Subject to the rights of holders of any then outstanding shares of our preferred stock, our common stockholders are entitled to receive such dividends as may be declared from time to time by our Board of Directors from funds legally available therefor. We do not currently pay cash dividends on our common stock, and we currently intend to retain any future earnings for use in our business. Any future determination as to the declaration of dividends on our common stock will be made at the discretion of the Board of Directors and will depend on our earnings, operating and financial condition, capital requirements and other factors deemed relevant by the Board of Directors, including the applicable requirements of the DGCL, which provides that dividends are payable only out of surplus or current net profits. In addition, the payment of dividends on our common stock may be restricted by the provisions of credit agreements or other financing documents that we may enter into or the terms of securities that we may issue from time to time.

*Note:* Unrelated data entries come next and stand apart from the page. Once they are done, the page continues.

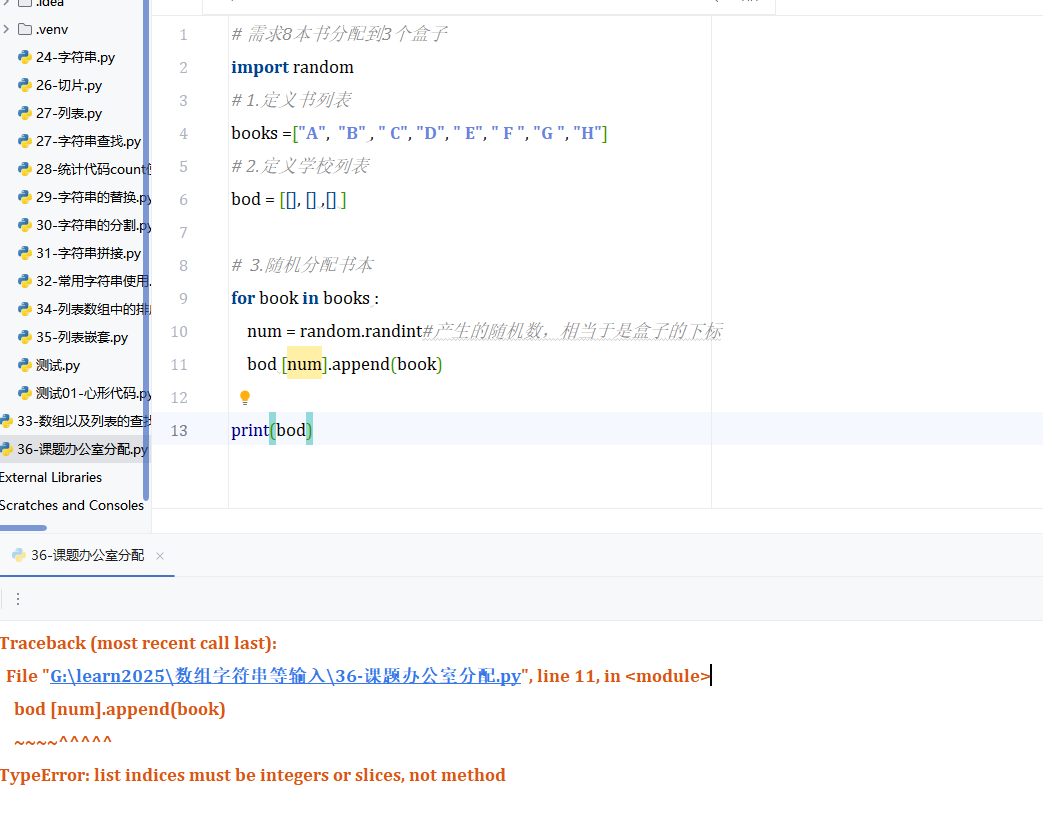Click Scratches and Consoles entry
Viewport: 1043px width, 821px height.
(x=72, y=505)
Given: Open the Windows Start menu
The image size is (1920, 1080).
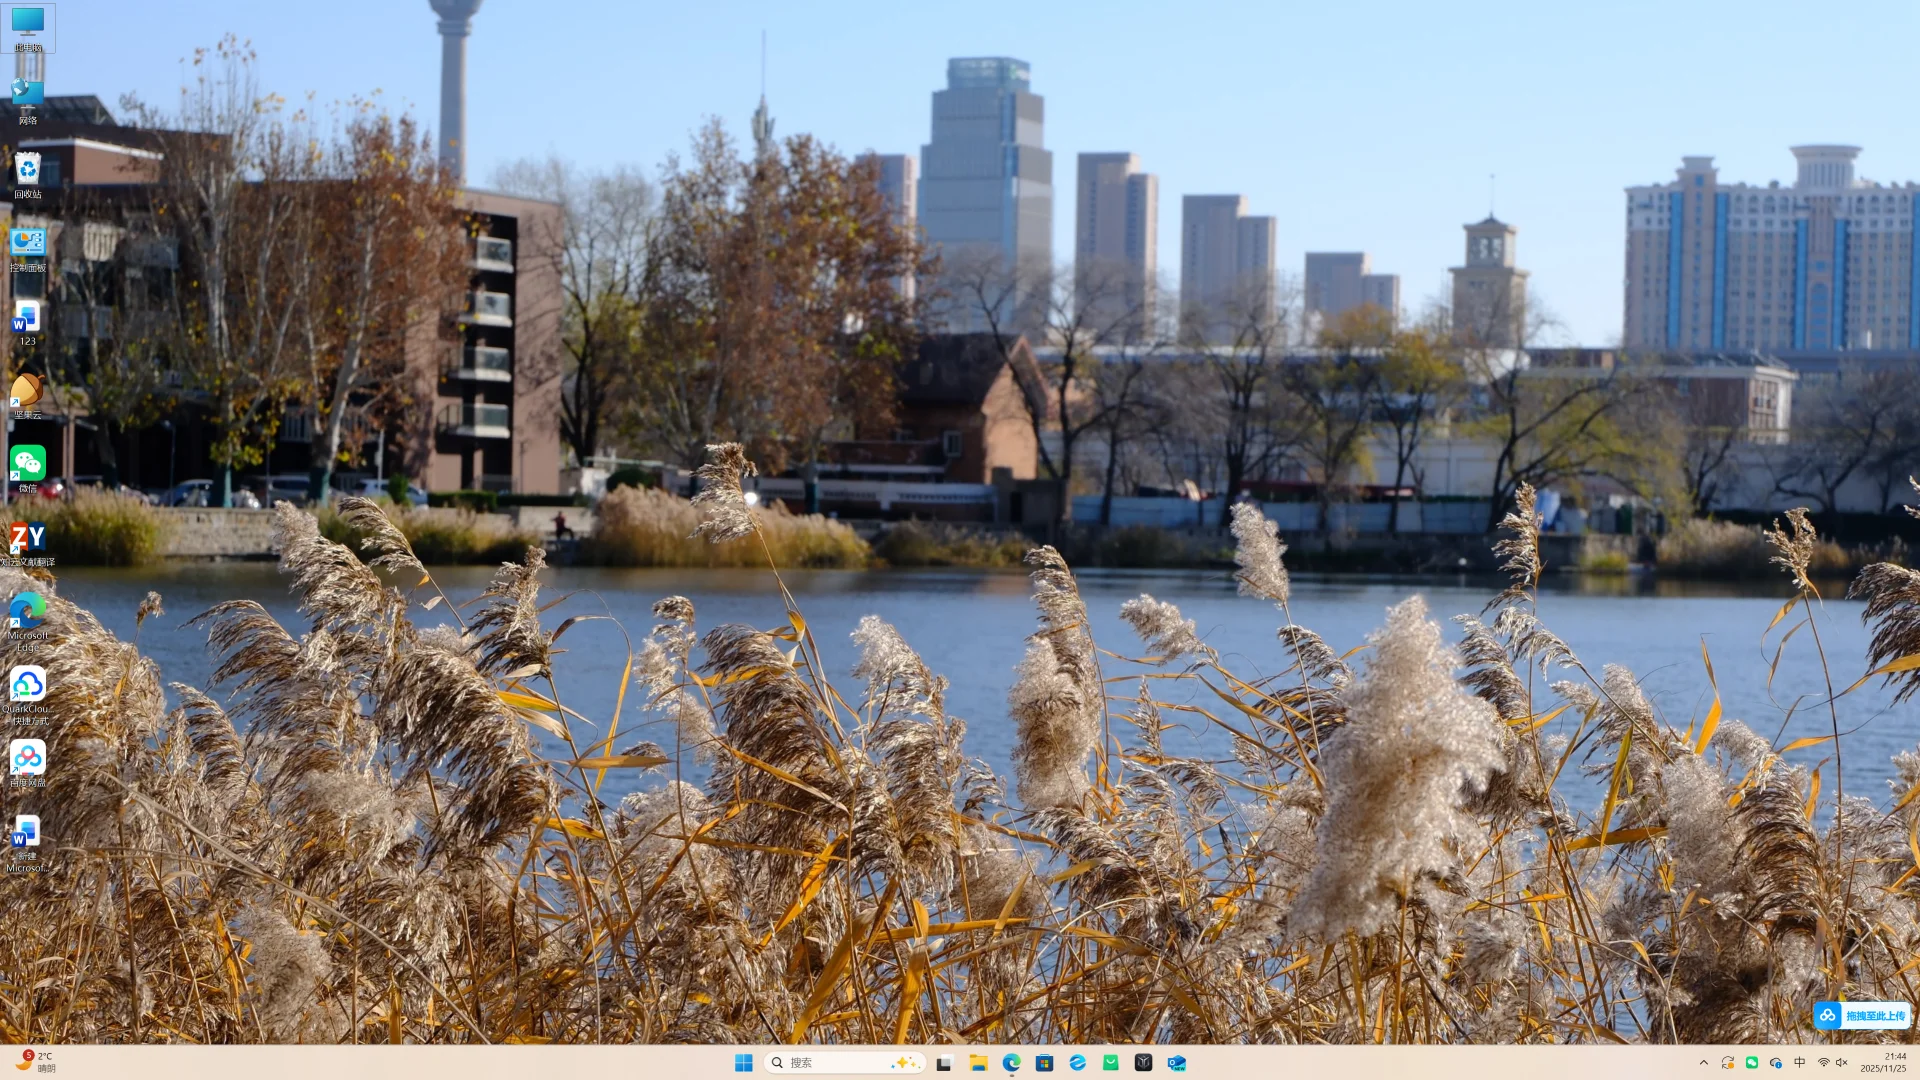Looking at the screenshot, I should click(x=743, y=1063).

Holders of our common stock are entitled to share ratably in our net assets upon our dissolution, liquidation or winding-up, after payment or provision for all liabilities and any pari passu or preferential liquidation rights of our preferred stock then outstanding.
The shares of our common stock are not subject to any redemption provisions and are not convertible into any other shares of our capital stock. All outstanding shares of our common stock are fully paid and nonassessable. The rights, preferences and privileges of holders of our common stock will be subject to, and may be adversely affected by, those of the holders of any shares of our preferred stock that we may issue in the future.
Provisions of Certificate of Incorporation and By-Laws
Our Certificate of Incorporation and By-Laws contain provisions that may make it more difficult or expensive for a third party to effectuate a tender offer, change in control or takeover, even if such a transaction would be beneficial to our stockholders. In particular, our Certificate of Incorporation and By-Laws include provisions that:
permit our directors to fill vacancies on our Board of Directors;
require stockholders to give us advance notice to nominate candidates for election to our Board of Directors or to make stockholder proposals at a stockholders’ meeting;



permit a special meeting of our stockholders to be called only by approval of a majority of the directors, the chief executive officer, the president or the written request of holders owning at least a majority of the voting power of the outstanding capital stock entitled to vote on the election of directors;
permit our Board of Directors to issue, without the approval of our stockholders, preferred stock with such terms as our Board of Directors may determine; and
permit the authorized number of directors to be changed only by a resolution of the Board.
Delaware Anti-Takeover Provision
We are subject to Section 203 of the DGCL. In general, Section 203 prevents an “interested stockholder,” which is defined generally as a person owning 15% or more of a Delaware corporation’s outstanding voting stock or any affiliate or associate of that person, from engaging in a broad range of “business combinations” with the corporation for three years following the date on which that person became an interested stockholder unless:
prior to the time the stockholder became an interested stockholder, the corporation’s board of directors approved either the business combination or the transaction which resulted in the person becoming an interested stockholder;
the stockholder owned at least 85% of the outstanding voting stock of the corporation, excluding shares held by directors who were also officers or held in certain employee stock plans, upon consummation of the transaction which resulted in a stockholder becoming an interested stockholder; or
the business combination was approved by the board of directors and by two-thirds of the outstanding voting stock of the corporation, excluding shares held by the interested stockholder.
Although a corporation may elect not to be governed by Section 203, we have not made this election.
Transfer Agent and Registrar
The transfer agent and registrar for our common stock is Computershare Trust Company, N.A., 150 Royall Street, Canton, Massachusetts 02021.